* **TASK TO CARRY OUT**:
The whole listing should be given back without any alteration.

* **DATASET RECORDS**:
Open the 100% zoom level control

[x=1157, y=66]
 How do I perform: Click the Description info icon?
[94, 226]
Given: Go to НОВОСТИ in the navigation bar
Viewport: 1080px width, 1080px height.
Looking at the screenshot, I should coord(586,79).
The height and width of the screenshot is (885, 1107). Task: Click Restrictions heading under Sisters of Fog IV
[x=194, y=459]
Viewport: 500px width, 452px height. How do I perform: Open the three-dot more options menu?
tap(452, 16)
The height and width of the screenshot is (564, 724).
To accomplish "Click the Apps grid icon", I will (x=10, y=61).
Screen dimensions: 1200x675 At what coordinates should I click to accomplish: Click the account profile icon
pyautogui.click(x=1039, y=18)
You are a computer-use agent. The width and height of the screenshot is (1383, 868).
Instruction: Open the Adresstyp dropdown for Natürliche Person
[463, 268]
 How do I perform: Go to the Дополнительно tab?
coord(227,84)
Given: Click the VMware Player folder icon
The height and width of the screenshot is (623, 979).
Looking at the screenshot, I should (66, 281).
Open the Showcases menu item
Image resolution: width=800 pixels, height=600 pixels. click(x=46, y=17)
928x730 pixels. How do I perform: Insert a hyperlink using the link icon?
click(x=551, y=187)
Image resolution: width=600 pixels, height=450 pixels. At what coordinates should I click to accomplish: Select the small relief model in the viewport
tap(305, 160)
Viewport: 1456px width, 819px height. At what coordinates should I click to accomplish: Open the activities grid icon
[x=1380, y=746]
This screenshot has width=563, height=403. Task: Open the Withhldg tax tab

* **EXERCISE SOLUTION**:
Open the 100% zoom level control

[x=1157, y=66]
 How do I perform: Click the Description info icon?
[94, 226]
Given: Go to НОВОСТИ in the navigation bar
Viewport: 1080px width, 1080px height.
Looking at the screenshot, I should coord(586,79).
The height and width of the screenshot is (885, 1107). Task: Click Restrictions heading under Sisters of Fog IV
[x=194, y=459]
Viewport: 500px width, 452px height. How do I perform: Open the three-dot more options menu?
tap(452, 16)
The height and width of the screenshot is (564, 724).
To accomplish "Click the Apps grid icon", I will (x=10, y=61).
Screen dimensions: 1200x675 At what coordinates should I click to accomplish: Click the account profile icon
pyautogui.click(x=1039, y=18)
You are a computer-use agent. The width and height of the screenshot is (1383, 868).
Instruction: Open the Adresstyp dropdown for Natürliche Person
[463, 268]
 How do I perform: Go to the Дополнительно tab?
coord(227,84)
Given: Click the VMware Player folder icon
The height and width of the screenshot is (623, 979).
Looking at the screenshot, I should (66, 281).
Open the Showcases menu item
Image resolution: width=800 pixels, height=600 pixels. click(x=46, y=17)
928x730 pixels. How do I perform: Insert a hyperlink using the link icon?
click(x=551, y=187)
Image resolution: width=600 pixels, height=450 pixels. At what coordinates should I click to accomplish: Select the small relief model in the viewport
tap(305, 160)
Viewport: 1456px width, 819px height. At what coordinates should I click to accomplish: Open the activities grid icon
[x=1380, y=746]
This screenshot has width=563, height=403. Task: Open the Withhldg tax tab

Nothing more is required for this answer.